Son dönem Türk siyasetinde, hayatın içerisinden gelen bu örneğe can veren isim Ekrem İmamoğlu oldu.

2019 yerel seçimlerinde mahalle mahalle, pazar pazar salınarak oy avcılığı yaparken güler yüzüyle hizmet sözü veren, “Sana oy vermeyeceğim” diyenlerden bile “Dua isteyecek” kadar samimiyet parıldayan bir makyajı vardı.

İBB koltuğu onu hangi rüya alemlerine daldırıp halktan çok uzaklara, adeta bir fildişi kuleye çıkardıysa, kendisine oy vermiş bulunan seçmen kitlesinin hizmet beklentilerini bile yerine getiremeyen bir bezginliğe saplandı.

Sokak sokak gezen adam, “aradığınız belediye başkanına şuan ulaşılamıyor” moduna geçti.

Selde, kar yağışında, biyolojik arıtmada, kamunun acil hizmet beklediği alanlarda sınıfta kalırken, tatilde, dış ülke ziyaretlerinde, yabancı elçilerle görüşmelerde, görev kapsamının dışındaki siyasi polemiklerde ön sıraya geçti.

Kendisi tarafından biriktirilen tüm bu olumsuz imaj ve algı yığınağına rağmen İmamoğlu Cumhurbaşkanlığı adaylığı konusunda her gün hayal tazelemeyi sürdürüyor.

Genel Başkanı Kılıçdaroğlu tarafından önüne çekilen “Aday olmayacak” setine rağmen, “Aday değilim” açıklamasını yapmadı. Satır arası mesajlarla adaylık konusunda partisinin ilk önceliğinin kendisi olması gerektiğini ima ediyor.

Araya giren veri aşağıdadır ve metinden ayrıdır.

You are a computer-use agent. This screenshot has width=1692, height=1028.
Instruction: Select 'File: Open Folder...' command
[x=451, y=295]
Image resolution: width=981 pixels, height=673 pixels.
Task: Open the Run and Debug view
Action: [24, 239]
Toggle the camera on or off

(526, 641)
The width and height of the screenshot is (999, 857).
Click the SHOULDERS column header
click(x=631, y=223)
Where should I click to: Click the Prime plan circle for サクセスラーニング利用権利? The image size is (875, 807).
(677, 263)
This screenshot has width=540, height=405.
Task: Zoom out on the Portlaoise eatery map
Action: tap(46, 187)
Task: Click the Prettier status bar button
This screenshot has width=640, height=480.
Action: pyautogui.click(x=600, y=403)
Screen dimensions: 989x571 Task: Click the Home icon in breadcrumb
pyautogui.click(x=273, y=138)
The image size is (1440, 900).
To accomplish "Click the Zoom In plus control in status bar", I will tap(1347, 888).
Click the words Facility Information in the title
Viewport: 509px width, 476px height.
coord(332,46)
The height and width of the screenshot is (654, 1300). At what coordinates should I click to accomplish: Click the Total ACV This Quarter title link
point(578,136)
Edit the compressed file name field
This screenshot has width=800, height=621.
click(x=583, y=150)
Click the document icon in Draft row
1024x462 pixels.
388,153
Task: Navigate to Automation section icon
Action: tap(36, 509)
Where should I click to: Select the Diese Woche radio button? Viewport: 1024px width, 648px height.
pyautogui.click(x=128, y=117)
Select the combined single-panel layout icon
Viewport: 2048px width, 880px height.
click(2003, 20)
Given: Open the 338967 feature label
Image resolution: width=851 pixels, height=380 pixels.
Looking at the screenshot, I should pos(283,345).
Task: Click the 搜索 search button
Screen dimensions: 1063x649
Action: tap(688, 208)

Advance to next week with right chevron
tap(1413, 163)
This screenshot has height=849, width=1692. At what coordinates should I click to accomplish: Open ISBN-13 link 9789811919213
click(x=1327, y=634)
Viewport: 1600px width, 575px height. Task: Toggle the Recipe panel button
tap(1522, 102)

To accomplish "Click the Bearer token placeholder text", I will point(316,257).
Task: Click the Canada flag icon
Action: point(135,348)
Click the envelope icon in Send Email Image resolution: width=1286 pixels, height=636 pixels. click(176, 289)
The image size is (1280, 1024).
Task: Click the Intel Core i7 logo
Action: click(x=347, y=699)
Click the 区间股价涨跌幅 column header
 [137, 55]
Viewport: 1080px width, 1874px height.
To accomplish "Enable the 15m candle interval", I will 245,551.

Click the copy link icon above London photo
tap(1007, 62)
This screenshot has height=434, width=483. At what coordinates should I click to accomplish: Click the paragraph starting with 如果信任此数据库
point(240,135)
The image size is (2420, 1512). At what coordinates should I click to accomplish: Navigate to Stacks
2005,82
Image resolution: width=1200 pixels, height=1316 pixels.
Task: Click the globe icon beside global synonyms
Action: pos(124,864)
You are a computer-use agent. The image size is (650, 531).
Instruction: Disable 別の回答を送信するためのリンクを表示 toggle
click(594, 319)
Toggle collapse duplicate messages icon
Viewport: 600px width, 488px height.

CHP’li milletvekilleri, gazeteciler bile onu savunma pahasına defalarca rezil duruma düşmüşken İmamoğlu hala arkasında güçlü bir halk desteği olduğu kuruntusunda.

Onun Cumhurbaşkanı adayı olarak şişirilmesi, henüz İBB koltuğuna oturur oturmaz başlatılan bir süreçti.

Beylikdüzü Belediyesi’nde Makarios heykeli gibi birkaç skandalı dışında hizmet namına ismini duyuramamış birisi, İBB’de rüştünü ispat etmesini bile beklemeden “sıradaki Cumhurbaşkanı” olarak takdim edildi.

Kendisine “proje” diyenlere “Ben Cumhuriyetin projesiyim” şeklinde, taşı gediğine sokma telaşıyla cevap yetiştirmeye çalışıyordu ancak görev koltuğuna oturduğundan bu yana hizmetteki yetersizlikleriyle, HDP ve Selahattin Demirtaş’a olan sempatisiyle, Yunanistan’da atalarının yurdunu ziyarete gelen Yunanlı olarak karşılanması gibi örneklerle yer edindi.

Ekrem İmamoğlu geçtiğimiz haftalarda, Türkiye Cumhuriyeti’ne olan hasmane tutumuyla Almanya içerisinde bakanlığa kadar yükselmiş olan Cem Özdemir ile aynı fotoğraf karesinde buluşarak milli meselelerdeki netameli siciline bir yenisini daha ekledi.

Bırakın Cumhurbaşkanlığı gibi bir makamı, yeniden İBB Başkanı olma iddiasındaki hiçbir siyasetçi Türk milletine “soykırımcı” iftirasını atan ve Türkiye’ye her alanda yaptırım çağrısı yapan Cem Özdemir gibi bir Batı devşirmesi figürle aynı fotoğraf karesinde yer alma gafletine düşmez. İmamoğlu düşüyor, tıpkı “Bu kadarı da yapılmaz” denilen tüm yanlışlara imza attığı gibi. İmamoğlu’nun kendisini eleştirenlere verdiği yanıt, “Benim tarzım bu, toplum buna alışacak” şeklindeydi. Fakat bu tarz, hiç de öyle Cumhuriyet projesi kokusunda değil. Onun hareketleri daha çok, Türkiye’nin milli müktesebatını ve uluslararası duruşunu dejenere etme talimatı almış bir görevlinin hareketleri.